Dismiss Notice
Join Physics Forums Today!
The friendliest, high quality science and math community on the planet! Everyone who loves science is here!

Why isn't everything expanding in an expanding universe?

  1. May 11, 2015 #1
    Viewpoint 1:
    Because gravity or other forces that are holding the thing concerned (be it a galaxy, a ruler or an atom) together are way stronger than the "force" caused by the expansion of space. So strictly speaking, space does in fact expand everywhere, including the space inside an atom between its nucleus and its electrons. But gravity or other forces keep the size of the object constant.

    Viewpoint 2:
    The space within the thing concerned (such as the space inside an atom) is of a different nature from the space between two galaxies (the space that "occupies" the vast region of space). Let's call the former type-1 space and the latter type-2 space. Only type-2 space expands for some reason; eg., type-2 space is filled with (or littered with) dark energy, which drives the expansion, but type-1 space is void of dark energy.

    I think the correct or the widely accepted viewpoint is the first one. But I don't understand how exactly the size of an object is being kept constant.
     
    Last edited: May 11, 2015
  2. jcsd
  3. May 11, 2015 #2

    phinds

    User Avatar
    Gold Member
    2016 Award

    Viewpoint 2 sounds like nonsense to me. Where did you hear this? Do you have reputable citations?
     
  4. May 11, 2015 #3

    Chalnoth

    User Avatar
    Science Advisor

    Everything isn't expanding because the universe doesn't have perfectly uniform density. When you work through the equations of what gravity predicts in the face of differences in density from place to place, you get an average, large-scale expansion, but small-scale bound systems that are reasonably stable over time (e.g. galaxy clusters and smaller).
     
  5. May 11, 2015 #4

    PeterDonis

    User Avatar
    2016 Award

    Staff: Mentor

    There is no such thing; the expansion of the universe does not give rise to any force.
     
  6. May 11, 2015 #5
    Yes, that's why it was in quotation marks. iirc, Prof Susskind mentioned in one of his lectures that the expansion can be modelled using a small force.
     
  7. May 11, 2015 #6

    PeterDonis

    User Avatar
    2016 Award

    Staff: Mentor

    Do you have a reference? I suspect the use of the word "force" in this connection was ill-advised, since it leads to the erroneous inference you have made. Expansion does not "try" to push bound objects apart, which is what the word "force" implies.
     
  8. May 11, 2015 #7

    wabbit

    User Avatar
    Gold Member

    I suspect he may have been discussing accelerated expansion in the presence of a cosmological constant, where something like that is possible (within limits) but I don't think it makes sense at all for unaccelerated expansion.
     
  9. May 11, 2015 #8

    Chronos

    User Avatar
    Science Advisor
    Gold Member

    We can safely conclude the historical earth sun recession rate is much smaller than that predicted by the expansion rate of the universe based on a variety of unrelated lines of evidence as discussed in this paper;http://arxiv.org/abs/1306.3166, A Closer Earth and the Faint Young Sun Paradox: Modification of the Laws of Gravitation, or Sun/Earth Mass Losses? Given the existing expansion rate measured at 1% per 140,000,000 years the earth would have been about 27% closer to the sun at the beginning of the Archean era 3.8 billion years ago. This is inconsistent with a vast body of climate and paleontology evidence.

### Record extracts
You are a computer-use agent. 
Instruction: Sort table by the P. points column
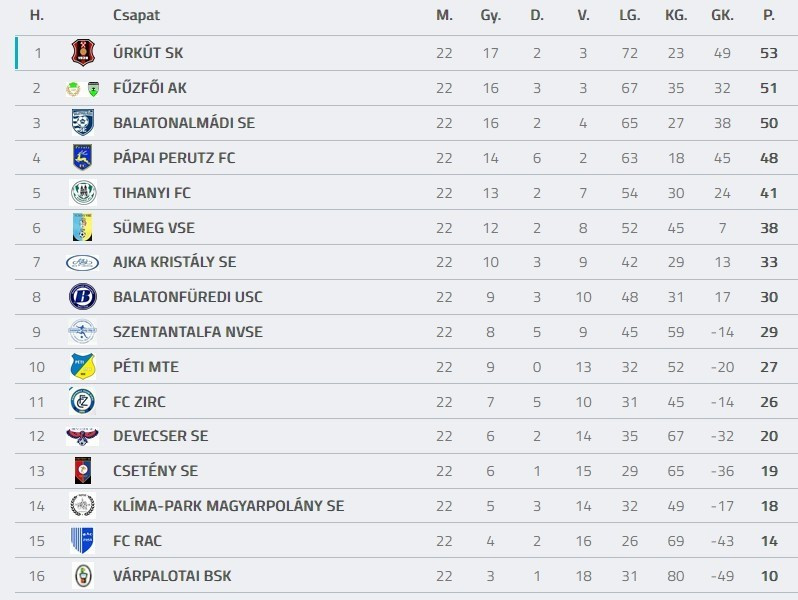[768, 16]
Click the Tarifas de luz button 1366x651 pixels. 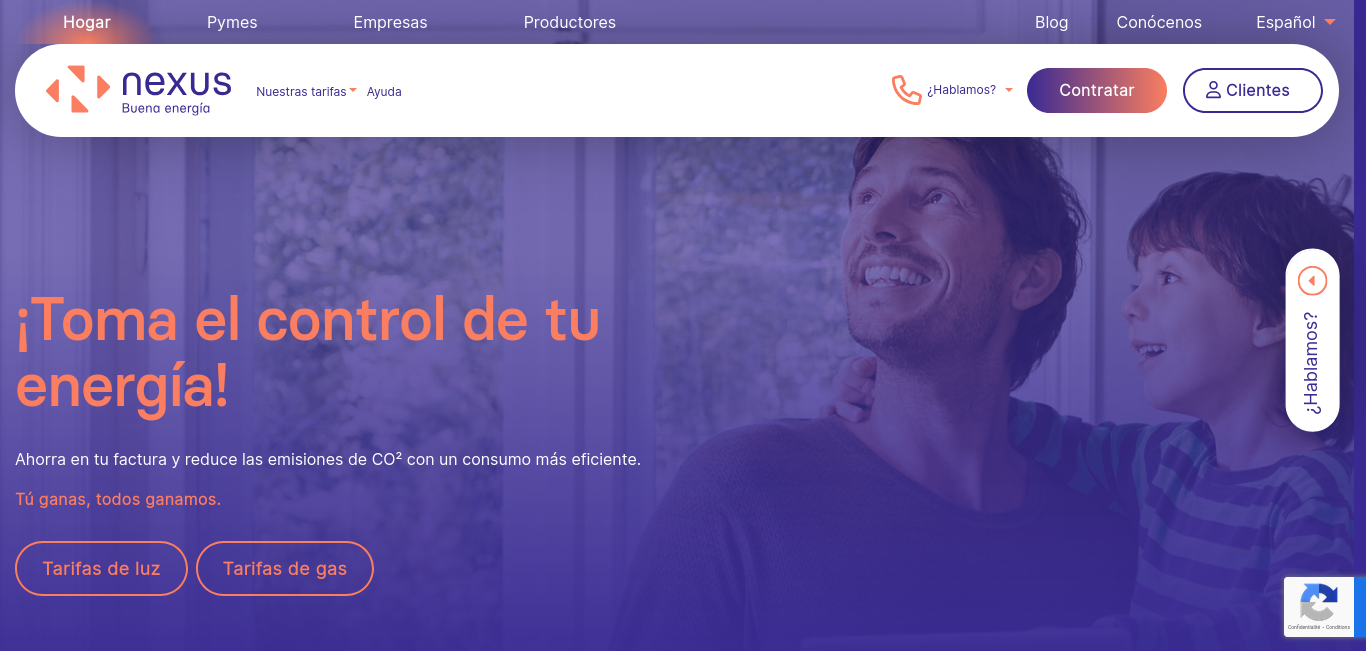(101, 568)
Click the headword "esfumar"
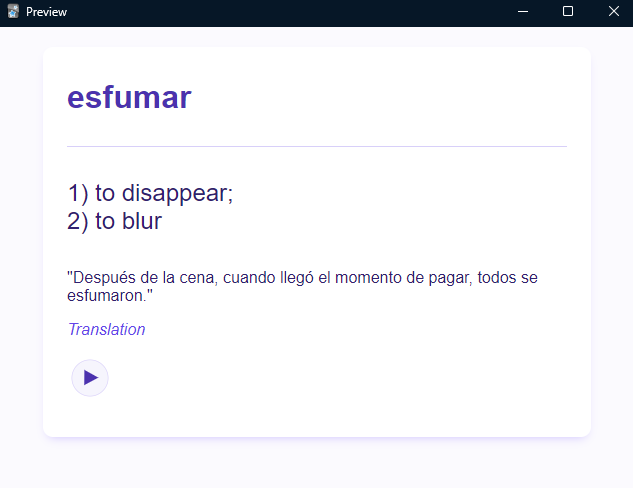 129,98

### Challenge A
Answer these from the thread:
(i) Which viewpoint does the first poster believe is the correct or widely accepted one?
(ii) According to Chalnoth, why isn't everything expanding?
(iii) Per Chronos, how much closer would the earth have been to the sun at the beginning of the Archean era?
### Challenge B
List every object that Viewpoint 1 in the thread gives as an example of a thing held together.
### Challenge C
Reproduce the thread word for word, from "8. May 11, 2015" up to and including "for unaccelerated expansion.".
Work only from the thread; the rows play no part here.

### Output A
(i) The first one (Viewpoint 1).
(ii) Because the universe doesn't have perfectly uniform density.
(iii) About 27% closer.

### Output B
A galaxy, a ruler, an atom

### Output C
8. May 11, 2015 #7

    wabbit

    User Avatar
    Gold Member

    I suspect he may have been discussing accelerated expansion in the presence of a cosmological constant, where something like that is possible (within limits) but I don't think it makes sense at all for unaccelerated expansion.